* _STATED GOAL 1_
Print the stretch of the listing from the line containing "Identify the click" through the end of the listing, reproducing every line character for character.

── SOURCE TEXT ──

Bonding, Law Enforcement and Corporate Governance in China
40 Pages Posted: 17 May 2007 Last revised: 4 Apr 2008
Protection of minority shareholders is crucial to developing a strong capital market. Yet, formal legal enforcement is one, but not the only effective mechanism to offer this protection. When a country's formal legal enforcement is weak, to attract investment, entrepreneurs have incentives to develop functional alternatives to assure minority shareholders' interests are protected, and, as such, entrepreneurs may voluntarily bond themselves. China's experience provides many examples of company-initiated bonding practices. Among the various bonding mechanisms that have been utilized, diversifying the ownership structure and cross-listing are so far the most effective. As such, to improve corporate governance in China is not only a question of improving the quality of legal enforcement mechanisms, but also a challenge of finding ways to encourage, facilitate, and support voluntary bonding practices. In this article, three polices are proposed to improve corporate governance, with the common theme of facilitating voluntary bonding practice. First, companies who are willing to bond themselves and improve their corporate governance should be encouraged to cross-list their stock overseas and voluntarily subject themselves to higher disclosure standards and more stringent legal liability. Second, China should facilitate competition between exchanges within its jurisdiction and allow more non-state-owned enterprises to go public. Finally, the corporate law in China should follow the self-enforcing model, where private enforcement is emphasized and encouraged.

───
── AVAILABLE DATA ──

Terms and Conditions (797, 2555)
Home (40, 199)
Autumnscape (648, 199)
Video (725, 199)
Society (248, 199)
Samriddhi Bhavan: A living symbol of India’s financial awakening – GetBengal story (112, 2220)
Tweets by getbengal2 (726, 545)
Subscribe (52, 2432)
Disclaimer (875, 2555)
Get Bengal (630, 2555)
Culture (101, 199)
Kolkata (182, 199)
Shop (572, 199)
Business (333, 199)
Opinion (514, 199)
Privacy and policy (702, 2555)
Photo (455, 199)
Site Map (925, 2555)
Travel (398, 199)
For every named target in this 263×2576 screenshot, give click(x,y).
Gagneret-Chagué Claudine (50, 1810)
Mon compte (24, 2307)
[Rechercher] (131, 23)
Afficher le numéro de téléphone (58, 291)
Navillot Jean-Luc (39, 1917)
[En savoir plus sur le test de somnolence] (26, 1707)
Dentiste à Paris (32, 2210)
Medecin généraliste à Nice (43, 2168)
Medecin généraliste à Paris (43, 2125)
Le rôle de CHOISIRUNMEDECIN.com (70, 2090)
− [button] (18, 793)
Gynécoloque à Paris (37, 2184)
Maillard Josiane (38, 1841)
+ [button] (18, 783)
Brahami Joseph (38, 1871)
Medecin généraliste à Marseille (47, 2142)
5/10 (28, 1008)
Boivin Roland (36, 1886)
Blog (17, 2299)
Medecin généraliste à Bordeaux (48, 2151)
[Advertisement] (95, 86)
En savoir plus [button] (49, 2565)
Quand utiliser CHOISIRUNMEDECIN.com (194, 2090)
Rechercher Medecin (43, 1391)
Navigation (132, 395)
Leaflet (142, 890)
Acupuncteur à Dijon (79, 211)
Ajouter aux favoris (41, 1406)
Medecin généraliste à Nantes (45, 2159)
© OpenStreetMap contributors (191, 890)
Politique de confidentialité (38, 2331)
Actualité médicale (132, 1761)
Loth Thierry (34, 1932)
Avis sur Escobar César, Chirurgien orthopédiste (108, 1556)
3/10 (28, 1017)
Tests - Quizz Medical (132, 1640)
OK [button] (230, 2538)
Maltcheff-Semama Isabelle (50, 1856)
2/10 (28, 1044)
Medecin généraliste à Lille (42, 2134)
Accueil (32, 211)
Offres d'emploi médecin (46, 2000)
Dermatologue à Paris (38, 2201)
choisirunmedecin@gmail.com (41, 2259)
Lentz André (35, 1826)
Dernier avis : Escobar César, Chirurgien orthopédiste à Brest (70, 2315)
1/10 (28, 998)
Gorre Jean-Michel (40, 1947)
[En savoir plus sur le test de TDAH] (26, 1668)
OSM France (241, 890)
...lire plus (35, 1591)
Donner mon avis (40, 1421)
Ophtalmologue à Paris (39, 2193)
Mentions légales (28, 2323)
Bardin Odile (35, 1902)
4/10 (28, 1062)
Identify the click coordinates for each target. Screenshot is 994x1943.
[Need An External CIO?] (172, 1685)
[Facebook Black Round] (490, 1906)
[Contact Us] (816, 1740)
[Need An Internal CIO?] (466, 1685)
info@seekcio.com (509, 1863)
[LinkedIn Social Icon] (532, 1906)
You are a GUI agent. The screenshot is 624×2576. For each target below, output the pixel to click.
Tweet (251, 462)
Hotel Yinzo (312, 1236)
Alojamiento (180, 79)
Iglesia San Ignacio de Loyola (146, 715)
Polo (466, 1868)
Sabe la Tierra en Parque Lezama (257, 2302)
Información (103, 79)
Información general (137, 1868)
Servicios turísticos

───

* _STATED GOAL 2_
According to the source text on corporate governance in China, which two bonding mechanisms have been the most effective so far?

* _FULL RESPONSE 1_
Identify the click coordinates for each target. Screenshot is 994x1943.
[Need An External CIO?] (172, 1685)
[Facebook Black Round] (490, 1906)
[Contact Us] (816, 1740)
[Need An Internal CIO?] (466, 1685)
info@seekcio.com (509, 1863)
[LinkedIn Social Icon] (532, 1906)
You are a GUI agent. The screenshot is 624×2576. For each target below, output the pixel to click.
Tweet (251, 462)
Hotel Yinzo (312, 1236)
Alojamiento (180, 79)
Iglesia San Ignacio de Loyola (146, 715)
Polo (466, 1868)
Sabe la Tierra en Parque Lezama (257, 2302)
Información (103, 79)
Información general (137, 1868)
Servicios turísticos

* _FULL RESPONSE 2_
Diversifying the ownership structure and cross-listing.